What you will do = Each line below should be quoted exactly, please.

Provided material =
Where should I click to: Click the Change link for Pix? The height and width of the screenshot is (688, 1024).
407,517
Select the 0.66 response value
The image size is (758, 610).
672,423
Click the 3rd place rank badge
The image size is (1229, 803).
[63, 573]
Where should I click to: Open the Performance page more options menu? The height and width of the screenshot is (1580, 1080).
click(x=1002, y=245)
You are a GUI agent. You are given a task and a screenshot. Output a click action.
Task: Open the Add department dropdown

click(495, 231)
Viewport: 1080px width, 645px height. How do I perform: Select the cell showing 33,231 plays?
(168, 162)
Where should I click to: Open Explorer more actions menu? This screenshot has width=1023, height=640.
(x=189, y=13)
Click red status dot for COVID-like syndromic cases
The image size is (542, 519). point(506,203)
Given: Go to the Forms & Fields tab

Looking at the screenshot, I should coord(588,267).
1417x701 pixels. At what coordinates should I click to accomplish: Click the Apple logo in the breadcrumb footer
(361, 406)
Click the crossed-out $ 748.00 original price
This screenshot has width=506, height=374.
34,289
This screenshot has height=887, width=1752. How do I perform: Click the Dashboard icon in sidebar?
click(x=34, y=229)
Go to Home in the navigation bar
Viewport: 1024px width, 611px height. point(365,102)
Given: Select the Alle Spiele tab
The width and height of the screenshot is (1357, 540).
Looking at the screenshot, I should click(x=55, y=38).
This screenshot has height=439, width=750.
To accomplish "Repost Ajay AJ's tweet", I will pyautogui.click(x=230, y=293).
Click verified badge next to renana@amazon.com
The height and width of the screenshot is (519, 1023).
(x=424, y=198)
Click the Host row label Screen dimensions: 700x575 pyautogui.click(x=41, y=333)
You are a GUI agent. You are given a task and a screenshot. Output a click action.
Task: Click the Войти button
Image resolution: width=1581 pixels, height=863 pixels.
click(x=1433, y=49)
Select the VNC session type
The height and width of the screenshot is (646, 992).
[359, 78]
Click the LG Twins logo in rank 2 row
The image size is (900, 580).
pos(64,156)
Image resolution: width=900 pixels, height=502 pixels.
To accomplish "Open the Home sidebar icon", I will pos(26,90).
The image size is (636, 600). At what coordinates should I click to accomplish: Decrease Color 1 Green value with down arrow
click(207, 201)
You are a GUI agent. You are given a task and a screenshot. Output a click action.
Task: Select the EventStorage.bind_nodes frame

Response for this exercise =
Where should I click to: Click the Change link for Pix? The height and width of the screenshot is (688, 1024).
407,517
Select the 0.66 response value
The image size is (758, 610).
672,423
Click the 3rd place rank badge
The image size is (1229, 803).
[63, 573]
Where should I click to: Open the Performance page more options menu? The height and width of the screenshot is (1580, 1080).
click(x=1002, y=245)
You are a GUI agent. You are given a task and a screenshot. Output a click action.
Task: Open the Add department dropdown

click(495, 231)
Viewport: 1080px width, 645px height. How do I perform: Select the cell showing 33,231 plays?
(168, 162)
Where should I click to: Open Explorer more actions menu? This screenshot has width=1023, height=640.
(x=189, y=13)
Click red status dot for COVID-like syndromic cases
The image size is (542, 519). point(506,203)
Given: Go to the Forms & Fields tab

Looking at the screenshot, I should coord(588,267).
1417x701 pixels. At what coordinates should I click to accomplish: Click the Apple logo in the breadcrumb footer
(361, 406)
Click the crossed-out $ 748.00 original price
This screenshot has width=506, height=374.
34,289
This screenshot has height=887, width=1752. How do I perform: Click the Dashboard icon in sidebar?
click(x=34, y=229)
Go to Home in the navigation bar
Viewport: 1024px width, 611px height. point(365,102)
Given: Select the Alle Spiele tab
The width and height of the screenshot is (1357, 540).
Looking at the screenshot, I should click(x=55, y=38).
This screenshot has height=439, width=750.
To accomplish "Repost Ajay AJ's tweet", I will pyautogui.click(x=230, y=293).
Click verified badge next to renana@amazon.com
The height and width of the screenshot is (519, 1023).
(x=424, y=198)
Click the Host row label Screen dimensions: 700x575 pyautogui.click(x=41, y=333)
You are a GUI agent. You are given a task and a screenshot. Output a click action.
Task: Click the Войти button
Image resolution: width=1581 pixels, height=863 pixels.
click(x=1433, y=49)
Select the VNC session type
The height and width of the screenshot is (646, 992).
[359, 78]
Click the LG Twins logo in rank 2 row
The image size is (900, 580).
pos(64,156)
Image resolution: width=900 pixels, height=502 pixels.
To accomplish "Open the Home sidebar icon", I will pos(26,90).
The image size is (636, 600). At what coordinates should I click to accomplish: Decrease Color 1 Green value with down arrow
click(207, 201)
You are a GUI agent. You are given a task and a screenshot. Output a click action.
Task: Select the EventStorage.bind_nodes frame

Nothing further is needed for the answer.